Begin your copy at the line that holds "You are a GUI" and carry it through the final line of the data, writing out each line exactly and omitting pictures.

• [Entries taken from a collection]
______________________________
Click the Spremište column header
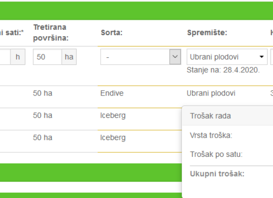click(x=207, y=33)
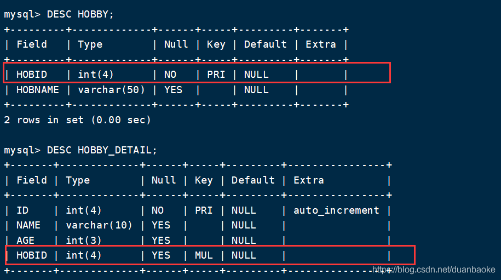The height and width of the screenshot is (280, 501).
Task: Open the blog.csdn.net watermark link
Action: pos(434,270)
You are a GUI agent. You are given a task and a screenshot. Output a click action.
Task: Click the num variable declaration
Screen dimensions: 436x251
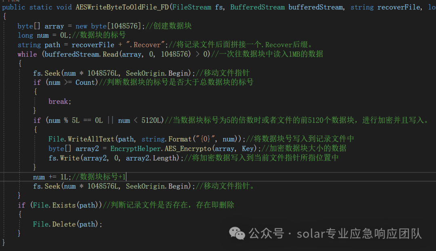click(42, 35)
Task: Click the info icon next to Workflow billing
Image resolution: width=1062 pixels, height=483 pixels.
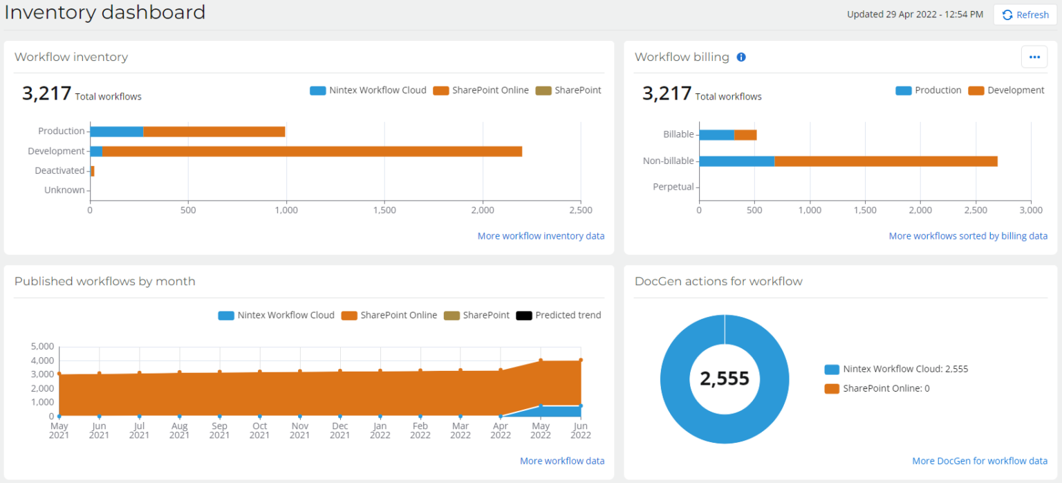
______________________________
• [Response below]
You are a GUI agent. You are given a task and a screenshot. Output a click action.
Task: Click the num variable declaration
Screen dimensions: 436x251
click(42, 35)
Task: Click the info icon next to Workflow billing
Image resolution: width=1062 pixels, height=483 pixels.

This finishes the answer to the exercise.